### PASSAGE PROVIDED
==========
= Mudaliyandan =

Swami Mudaliyandan was a Hindu Vaishnavaite religious figure who lived in the 11th century CE. He was a nephew of Sri Ramanuja, the codifier of the philosophy of Srivaishnavism.

== Biography ==

Swami Mudaliyaandaan was born in 1027 CE at Pachhai Vaarana Perumal Sannidhi (referred to as "Nazarethpettai" today) in Thondai mandalam, in the state of Tamil Nadu in South India. His parents were Vaadhoola Kula Thilaka Sri Anantha Narayana Dikshithar and Naachiyaramman (Sri Ramanuja 's sister). Daasarathi, as he was named, was Ramanuja's Priya Bhagineya in the parlance of the age. Born to his service, and known as "Yathiraaja Paaduka", he enjoyed a special relationship with Emberummanaar (Ramanuja) all his life.
==========
### APPLY WHAT YOU READ
1. According to the Mudaliyandan passage, in what year was he born?
2. Reproduce the Mudaliyandan passage word for word from "Swami Mudaliyandan was" to "all his life.".
3. Extend the Mudaliyandan passage, starting after its final sentence.
The lines after the Mudaliyandan passage play no part here.
==========
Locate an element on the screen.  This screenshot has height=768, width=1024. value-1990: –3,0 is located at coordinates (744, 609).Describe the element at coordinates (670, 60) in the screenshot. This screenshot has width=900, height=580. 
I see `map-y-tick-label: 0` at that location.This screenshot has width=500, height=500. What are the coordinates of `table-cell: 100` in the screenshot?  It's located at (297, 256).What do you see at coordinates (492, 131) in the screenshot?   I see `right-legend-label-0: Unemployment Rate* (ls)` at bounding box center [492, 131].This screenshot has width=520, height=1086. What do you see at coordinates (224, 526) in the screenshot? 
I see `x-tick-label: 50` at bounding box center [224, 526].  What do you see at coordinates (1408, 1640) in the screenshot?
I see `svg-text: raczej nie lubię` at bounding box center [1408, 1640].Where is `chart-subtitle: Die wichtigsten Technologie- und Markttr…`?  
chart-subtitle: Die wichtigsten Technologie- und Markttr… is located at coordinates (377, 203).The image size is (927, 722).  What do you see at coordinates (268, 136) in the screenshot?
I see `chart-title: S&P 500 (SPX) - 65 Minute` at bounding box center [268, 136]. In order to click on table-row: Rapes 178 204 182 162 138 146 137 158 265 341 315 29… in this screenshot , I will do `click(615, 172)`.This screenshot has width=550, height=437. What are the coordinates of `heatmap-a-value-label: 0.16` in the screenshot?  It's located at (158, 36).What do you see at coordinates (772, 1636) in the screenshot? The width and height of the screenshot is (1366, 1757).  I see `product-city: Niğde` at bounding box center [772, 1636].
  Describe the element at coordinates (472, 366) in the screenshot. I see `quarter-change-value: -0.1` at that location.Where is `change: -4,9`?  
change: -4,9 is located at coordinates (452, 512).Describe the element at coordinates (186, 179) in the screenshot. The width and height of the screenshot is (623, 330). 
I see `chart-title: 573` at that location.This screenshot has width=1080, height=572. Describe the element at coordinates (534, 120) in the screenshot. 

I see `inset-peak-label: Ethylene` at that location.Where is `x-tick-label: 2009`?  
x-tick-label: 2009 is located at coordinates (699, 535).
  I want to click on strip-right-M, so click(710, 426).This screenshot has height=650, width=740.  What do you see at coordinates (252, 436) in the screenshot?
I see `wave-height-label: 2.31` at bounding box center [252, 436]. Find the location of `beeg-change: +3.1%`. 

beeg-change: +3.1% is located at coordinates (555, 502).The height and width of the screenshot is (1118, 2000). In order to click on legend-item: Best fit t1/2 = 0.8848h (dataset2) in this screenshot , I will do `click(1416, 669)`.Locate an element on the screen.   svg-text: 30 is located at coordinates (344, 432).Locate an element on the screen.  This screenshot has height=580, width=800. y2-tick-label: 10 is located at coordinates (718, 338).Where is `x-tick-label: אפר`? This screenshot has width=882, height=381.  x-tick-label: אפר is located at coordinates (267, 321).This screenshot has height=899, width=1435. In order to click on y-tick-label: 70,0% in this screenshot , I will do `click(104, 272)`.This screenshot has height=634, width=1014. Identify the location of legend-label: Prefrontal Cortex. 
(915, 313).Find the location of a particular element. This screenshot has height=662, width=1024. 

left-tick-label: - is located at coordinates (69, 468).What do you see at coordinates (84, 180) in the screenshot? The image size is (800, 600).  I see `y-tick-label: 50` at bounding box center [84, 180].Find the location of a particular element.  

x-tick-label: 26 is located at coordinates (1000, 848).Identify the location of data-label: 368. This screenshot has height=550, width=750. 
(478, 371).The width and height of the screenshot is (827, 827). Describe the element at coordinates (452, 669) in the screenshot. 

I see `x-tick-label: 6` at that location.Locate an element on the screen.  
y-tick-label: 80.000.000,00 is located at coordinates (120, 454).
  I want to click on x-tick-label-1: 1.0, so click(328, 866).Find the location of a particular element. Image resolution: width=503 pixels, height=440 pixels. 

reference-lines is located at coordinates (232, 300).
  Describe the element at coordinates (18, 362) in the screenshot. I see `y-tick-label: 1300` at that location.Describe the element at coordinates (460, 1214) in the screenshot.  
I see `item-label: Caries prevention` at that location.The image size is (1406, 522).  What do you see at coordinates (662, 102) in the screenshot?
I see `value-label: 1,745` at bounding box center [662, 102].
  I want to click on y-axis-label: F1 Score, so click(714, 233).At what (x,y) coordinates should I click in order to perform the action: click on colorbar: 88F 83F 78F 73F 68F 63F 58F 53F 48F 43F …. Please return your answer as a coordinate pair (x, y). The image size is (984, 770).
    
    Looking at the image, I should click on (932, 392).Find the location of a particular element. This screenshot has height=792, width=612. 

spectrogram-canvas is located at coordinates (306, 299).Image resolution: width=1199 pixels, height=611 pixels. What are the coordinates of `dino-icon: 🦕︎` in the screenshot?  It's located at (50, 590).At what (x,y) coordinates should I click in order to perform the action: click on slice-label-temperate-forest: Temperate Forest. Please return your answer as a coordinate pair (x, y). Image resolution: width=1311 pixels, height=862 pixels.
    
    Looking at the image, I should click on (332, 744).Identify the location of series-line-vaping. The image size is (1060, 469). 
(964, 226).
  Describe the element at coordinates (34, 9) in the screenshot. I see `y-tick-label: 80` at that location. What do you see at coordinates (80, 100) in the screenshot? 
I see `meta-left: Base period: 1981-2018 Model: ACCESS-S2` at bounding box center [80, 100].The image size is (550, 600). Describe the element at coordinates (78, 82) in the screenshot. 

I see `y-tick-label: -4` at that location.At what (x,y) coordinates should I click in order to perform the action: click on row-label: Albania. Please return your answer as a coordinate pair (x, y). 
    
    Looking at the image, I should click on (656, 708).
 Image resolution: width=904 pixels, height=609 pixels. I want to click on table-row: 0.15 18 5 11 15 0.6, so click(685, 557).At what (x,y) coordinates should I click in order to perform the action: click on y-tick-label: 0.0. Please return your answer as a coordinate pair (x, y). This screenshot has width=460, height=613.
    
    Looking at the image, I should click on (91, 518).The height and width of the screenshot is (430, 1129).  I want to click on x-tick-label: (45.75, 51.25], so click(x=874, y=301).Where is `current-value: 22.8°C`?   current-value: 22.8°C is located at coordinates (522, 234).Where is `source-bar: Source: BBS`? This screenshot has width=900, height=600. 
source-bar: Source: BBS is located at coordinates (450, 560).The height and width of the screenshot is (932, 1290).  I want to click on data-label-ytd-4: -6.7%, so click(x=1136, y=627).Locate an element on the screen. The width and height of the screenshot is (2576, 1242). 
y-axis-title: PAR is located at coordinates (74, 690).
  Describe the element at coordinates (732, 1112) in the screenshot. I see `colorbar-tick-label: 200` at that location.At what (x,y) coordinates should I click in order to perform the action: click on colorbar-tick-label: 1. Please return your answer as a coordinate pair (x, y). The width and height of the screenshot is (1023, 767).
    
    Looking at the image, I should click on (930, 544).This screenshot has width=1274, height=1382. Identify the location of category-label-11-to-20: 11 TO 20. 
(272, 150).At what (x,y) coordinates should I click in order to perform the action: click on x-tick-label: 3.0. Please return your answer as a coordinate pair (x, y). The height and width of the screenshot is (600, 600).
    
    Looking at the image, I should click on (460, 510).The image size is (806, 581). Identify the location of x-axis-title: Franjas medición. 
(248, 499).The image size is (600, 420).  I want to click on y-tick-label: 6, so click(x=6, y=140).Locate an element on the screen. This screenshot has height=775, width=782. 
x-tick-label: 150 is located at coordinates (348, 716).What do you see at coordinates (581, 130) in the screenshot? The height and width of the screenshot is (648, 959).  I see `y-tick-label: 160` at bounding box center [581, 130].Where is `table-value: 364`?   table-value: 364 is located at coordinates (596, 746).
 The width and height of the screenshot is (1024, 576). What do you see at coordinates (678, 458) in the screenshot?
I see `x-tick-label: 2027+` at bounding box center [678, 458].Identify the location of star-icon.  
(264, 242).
==========
### RESPONSES IN ORDER
1. 1027 CE

2.
Swami Mudaliyandan was a Hindu Vaishnavaite religious figure who lived in the 11th century CE. He was a nephew of Sri Ramanuja, the codifier of the philosophy of Srivaishnavism.

== Biography ==

Swami Mudaliyaandaan was born in 1027 CE at Pachhai Vaarana Perumal Sannidhi (referred to as "Nazarethpettai" today) in Thondai mandalam, in the state of Tamil Nadu in South India. His parents were Vaadhoola Kula Thilaka Sri Anantha Narayana Dikshithar and Naachiyaramman (Sri Ramanuja 's sister). Daasarathi, as he was named, was Ramanuja's Priya Bhagineya in the parlance of the age. Born to his service, and known as "Yathiraaja Paaduka", he enjoyed a special relationship with Emberummanaar (Ramanuja) all his life.

3.
Having begun his learning with his father, Daasarathi would go on to become, with Koorathazhwan, a pillar of support to Emberumaanar, acclaimed by him as being identical to his thridandam - his staff of office as a sanyasi. However, Emberumaanar kept him busy in many ways, as he was a capable executive and administrator. He was later to be known as "Sriranganaatha Divyaalaya Nirvahana Dhurandhara" - the genius who organized, under Emberumanaars tutelage, the administration of the Sri Ranganathaswamy Temple.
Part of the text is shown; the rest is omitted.